= Stacky curve =

Object in algebraic geometry

In mathematics, a stacky curve is an object in algebraic geometry that is roughly an algebraic curve with potentially "fractional points" called stacky points. A stacky curve is a type of stack used in studying Gromov–Witten theory, enumerative geometry, and rings of modular forms.

Stacky curves are closely related to 1-dimensional orbifolds and therefore sometimes called orbifold curves or orbicurves.

==Definition==
A stacky curve $\mathfrak{X}$ over a field k is a smooth proper geometrically connected Deligne–Mumford stack of dimension 1 over k that contains a dense open subscheme.

==Properties==
A stacky curve is uniquely determined (up to isomorphism) by its coarse space X (a smooth quasi-projective curve over k), a finite set of points x_{i} (its stacky points) and integers n_{i} (its ramification orders) greater than 1. The canonical divisor of $\mathfrak{X}$ is linearly equivalent to the sum of the canonical divisor of X and a ramification divisor R:
$K_\mathfrak{X} \sim K_X + R.$
Letting g be the genus of the coarse space X, the degree of the canonical divisor of $\mathfrak{X}$ is therefore:
$d = \deg K_\mathfrak{X} = 2g - 2 + \sum_{i=1}^r \frac{n_i - 1}{n_i}.$
A stacky curve is called hyperbolic if d is positive, Euclidean if d is zero, and spherical if d is negative.

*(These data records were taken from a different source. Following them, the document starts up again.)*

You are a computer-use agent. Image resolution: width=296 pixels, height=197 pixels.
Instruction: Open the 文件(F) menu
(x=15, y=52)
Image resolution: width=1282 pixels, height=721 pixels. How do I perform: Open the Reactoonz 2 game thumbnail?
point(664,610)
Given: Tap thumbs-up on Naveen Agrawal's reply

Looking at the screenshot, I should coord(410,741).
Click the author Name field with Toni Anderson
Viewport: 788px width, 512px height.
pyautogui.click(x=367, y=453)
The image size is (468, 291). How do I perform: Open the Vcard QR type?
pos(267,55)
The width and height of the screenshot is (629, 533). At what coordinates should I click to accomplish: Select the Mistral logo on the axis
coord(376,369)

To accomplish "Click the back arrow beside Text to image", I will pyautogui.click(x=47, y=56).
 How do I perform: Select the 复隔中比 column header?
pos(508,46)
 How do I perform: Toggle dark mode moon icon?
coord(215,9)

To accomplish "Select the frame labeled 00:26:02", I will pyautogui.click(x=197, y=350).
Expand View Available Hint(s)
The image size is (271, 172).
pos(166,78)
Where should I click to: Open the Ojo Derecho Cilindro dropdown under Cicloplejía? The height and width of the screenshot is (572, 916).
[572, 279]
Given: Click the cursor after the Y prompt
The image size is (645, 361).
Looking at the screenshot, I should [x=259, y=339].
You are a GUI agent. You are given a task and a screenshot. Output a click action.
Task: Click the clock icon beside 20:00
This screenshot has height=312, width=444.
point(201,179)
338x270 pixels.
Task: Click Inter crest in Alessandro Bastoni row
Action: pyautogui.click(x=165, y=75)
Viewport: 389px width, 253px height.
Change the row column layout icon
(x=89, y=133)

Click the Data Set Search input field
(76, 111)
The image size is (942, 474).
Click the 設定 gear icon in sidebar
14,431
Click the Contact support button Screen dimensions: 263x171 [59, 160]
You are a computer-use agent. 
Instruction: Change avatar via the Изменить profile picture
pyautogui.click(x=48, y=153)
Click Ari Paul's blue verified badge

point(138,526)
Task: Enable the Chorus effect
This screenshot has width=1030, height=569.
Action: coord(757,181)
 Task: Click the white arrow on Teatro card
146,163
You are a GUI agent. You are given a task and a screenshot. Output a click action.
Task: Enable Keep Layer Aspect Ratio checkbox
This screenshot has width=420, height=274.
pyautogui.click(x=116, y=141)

Although the corresponding statement of Riemann–Roch theorem does not hold for stacky curves, there is a generalization of Riemann's existence theorem that gives an equivalence of categories between the category of stacky curves over the complex numbers and the category of complex orbifold curves.

==Applications==
The generalization of GAGA for stacky curves is used in the derivation of algebraic structure theory of rings of modular forms.

The study of stacky curves is used extensively in equivariant Gromov–Witten theory and enumerative geometry.